Possible side effect

Common side effects include rash, nausea, headache, fatigue, and abnormal liver function tests. Serious adverse reactions may include:

• Severe skin reactions (e.g., Stevens-Johnson syndrome)
• Hepatotoxicity, including fulminant hepatitis
• Immune reconstitution inflammatory syndrome (IRIS)
• Hypersensitivity reactions
• Hematologic abnormalities

Most mild to moderate rashes occur within the first 6 weeks of therapy. Discontinue permanently if severe rash or rash with systemic symptoms develops.

Drug interaction

Nevirapine is a moderate inducer of CYP3A4 and may decrease concentrations of drugs metabolized by this pathway. Significant interactions include:

• Reduced concentrations of: ketoconazole, methadone, oral contraceptives, protease inhibitors (e.g., atazanavir, lopinavir)
• Potential increased metabolism of: rifabutin, warfarin, calcium channel blockers
• Use with St. John’s wort is not recommended

Consult full prescribing information before coadministration.

Missed dose

If a dose is missed, take it as soon as remembered. If it is almost time for the next dose, skip the missed dose and resume the regular schedule. Do not double the dose.

Overdose

There is no specific antidote for nevirapine overdose. Symptoms may include edema, erythema nodosum, fatigue, fever, headache, insomnia, nausea, pulmonary infiltrates, rash, vertigo, and weight decrease. Management includes supportive measures and monitoring of vital signs, liver function, and hematologic parameters. Hemodialysis is unlikely to remove significant amounts of nevirapine due to high protein binding.

Storage

Store tablets and suspension at 20–25°C (68–77°F); excursions permitted between 15–30°C (59–86°F). Keep in the original container, tightly closed. Protect from light and moisture. Do not freeze the oral suspension. Keep out of reach of children.

Disclaimer

This information is intended for healthcare professionals. Viramune should be used only under the supervision of a physician experienced in the treatment of HIV infection. Please refer to the full prescribing information for complete details regarding indications, dosing, warnings, and adverse reactions.

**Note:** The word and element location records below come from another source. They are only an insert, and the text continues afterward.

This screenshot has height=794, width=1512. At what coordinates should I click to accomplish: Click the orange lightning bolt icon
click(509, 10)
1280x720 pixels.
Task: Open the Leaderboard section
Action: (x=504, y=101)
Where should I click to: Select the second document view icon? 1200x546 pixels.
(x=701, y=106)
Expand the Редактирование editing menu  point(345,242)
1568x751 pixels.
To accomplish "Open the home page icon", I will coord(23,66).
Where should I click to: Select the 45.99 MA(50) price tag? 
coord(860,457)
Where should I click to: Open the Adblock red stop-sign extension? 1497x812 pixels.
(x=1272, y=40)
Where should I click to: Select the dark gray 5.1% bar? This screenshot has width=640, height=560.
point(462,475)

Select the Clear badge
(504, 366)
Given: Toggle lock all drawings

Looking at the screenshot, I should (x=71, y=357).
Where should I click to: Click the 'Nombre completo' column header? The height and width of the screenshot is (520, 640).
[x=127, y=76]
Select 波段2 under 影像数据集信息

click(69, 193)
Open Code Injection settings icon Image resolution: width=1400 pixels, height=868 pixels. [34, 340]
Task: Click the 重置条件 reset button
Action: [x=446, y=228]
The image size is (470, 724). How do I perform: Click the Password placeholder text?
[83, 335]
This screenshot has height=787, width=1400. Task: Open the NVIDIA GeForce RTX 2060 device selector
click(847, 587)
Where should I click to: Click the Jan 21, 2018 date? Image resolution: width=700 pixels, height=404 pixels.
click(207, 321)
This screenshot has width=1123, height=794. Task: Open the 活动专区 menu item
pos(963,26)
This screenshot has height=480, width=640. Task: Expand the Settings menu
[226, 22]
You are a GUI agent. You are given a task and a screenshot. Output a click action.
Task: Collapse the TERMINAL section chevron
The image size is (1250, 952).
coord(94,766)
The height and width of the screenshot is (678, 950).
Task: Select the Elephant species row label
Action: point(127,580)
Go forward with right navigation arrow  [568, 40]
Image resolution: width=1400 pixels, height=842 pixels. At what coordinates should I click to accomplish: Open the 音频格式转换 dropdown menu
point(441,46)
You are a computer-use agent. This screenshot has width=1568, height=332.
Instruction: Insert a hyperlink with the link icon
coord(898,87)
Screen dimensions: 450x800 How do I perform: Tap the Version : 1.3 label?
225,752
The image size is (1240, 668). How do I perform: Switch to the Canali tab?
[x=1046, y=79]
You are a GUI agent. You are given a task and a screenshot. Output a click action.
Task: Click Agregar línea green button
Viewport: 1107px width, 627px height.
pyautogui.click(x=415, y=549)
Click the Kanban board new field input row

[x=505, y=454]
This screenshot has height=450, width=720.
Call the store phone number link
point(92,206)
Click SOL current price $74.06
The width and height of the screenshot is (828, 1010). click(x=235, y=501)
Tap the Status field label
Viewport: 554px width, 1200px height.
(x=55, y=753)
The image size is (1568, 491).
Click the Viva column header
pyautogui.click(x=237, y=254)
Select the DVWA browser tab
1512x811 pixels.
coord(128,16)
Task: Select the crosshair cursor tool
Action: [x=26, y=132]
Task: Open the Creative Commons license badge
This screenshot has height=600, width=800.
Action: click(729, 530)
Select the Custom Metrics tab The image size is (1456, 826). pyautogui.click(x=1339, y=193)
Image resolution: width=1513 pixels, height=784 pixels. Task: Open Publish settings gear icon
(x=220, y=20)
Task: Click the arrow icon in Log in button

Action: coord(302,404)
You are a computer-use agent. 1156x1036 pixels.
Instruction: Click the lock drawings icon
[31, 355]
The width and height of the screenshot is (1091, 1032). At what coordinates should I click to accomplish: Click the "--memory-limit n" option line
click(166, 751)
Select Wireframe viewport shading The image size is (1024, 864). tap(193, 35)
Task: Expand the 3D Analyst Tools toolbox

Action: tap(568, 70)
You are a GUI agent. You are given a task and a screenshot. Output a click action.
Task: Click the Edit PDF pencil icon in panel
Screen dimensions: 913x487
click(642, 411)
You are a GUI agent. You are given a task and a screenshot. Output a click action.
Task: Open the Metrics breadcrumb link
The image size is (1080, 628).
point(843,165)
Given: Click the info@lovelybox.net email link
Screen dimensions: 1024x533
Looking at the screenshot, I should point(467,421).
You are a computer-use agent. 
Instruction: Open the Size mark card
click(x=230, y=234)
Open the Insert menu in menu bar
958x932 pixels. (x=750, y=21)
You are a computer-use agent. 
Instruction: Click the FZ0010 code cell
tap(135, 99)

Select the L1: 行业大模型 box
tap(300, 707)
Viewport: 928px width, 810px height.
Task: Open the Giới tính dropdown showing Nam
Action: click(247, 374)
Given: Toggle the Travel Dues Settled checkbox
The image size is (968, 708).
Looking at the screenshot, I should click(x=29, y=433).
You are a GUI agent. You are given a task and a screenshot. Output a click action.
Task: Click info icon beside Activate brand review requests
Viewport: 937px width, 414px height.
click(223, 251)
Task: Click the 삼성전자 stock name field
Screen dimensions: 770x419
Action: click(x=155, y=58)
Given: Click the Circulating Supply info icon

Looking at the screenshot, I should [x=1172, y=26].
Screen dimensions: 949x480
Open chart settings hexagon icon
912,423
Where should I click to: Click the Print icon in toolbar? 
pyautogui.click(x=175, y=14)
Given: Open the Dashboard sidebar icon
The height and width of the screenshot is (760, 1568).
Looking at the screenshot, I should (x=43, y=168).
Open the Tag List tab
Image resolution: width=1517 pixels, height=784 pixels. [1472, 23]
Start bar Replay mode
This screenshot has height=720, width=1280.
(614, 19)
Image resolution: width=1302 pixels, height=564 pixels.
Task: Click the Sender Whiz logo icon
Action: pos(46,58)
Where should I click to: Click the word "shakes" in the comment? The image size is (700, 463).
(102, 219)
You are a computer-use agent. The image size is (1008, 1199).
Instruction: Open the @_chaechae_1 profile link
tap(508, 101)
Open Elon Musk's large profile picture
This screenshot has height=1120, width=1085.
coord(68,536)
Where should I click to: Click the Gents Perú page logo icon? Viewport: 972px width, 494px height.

Individual patient results may vary.

Reviews

Clinical trials and post-marketing experience support the efficacy and generally acceptable tolerability of Viramune in appropriate patient populations. In the INCAS trial, nevirapine in combination with zidovudine and didanosine resulted in undetectable viral loads (<20 copies/mL) in 51% of patients at 52 weeks. Real-world evidence confirms its role in durable viral suppression, though careful patient selection and monitoring remain imperative. Patient satisfaction often relates to its simple dosing and long-term tolerability when managed correctly.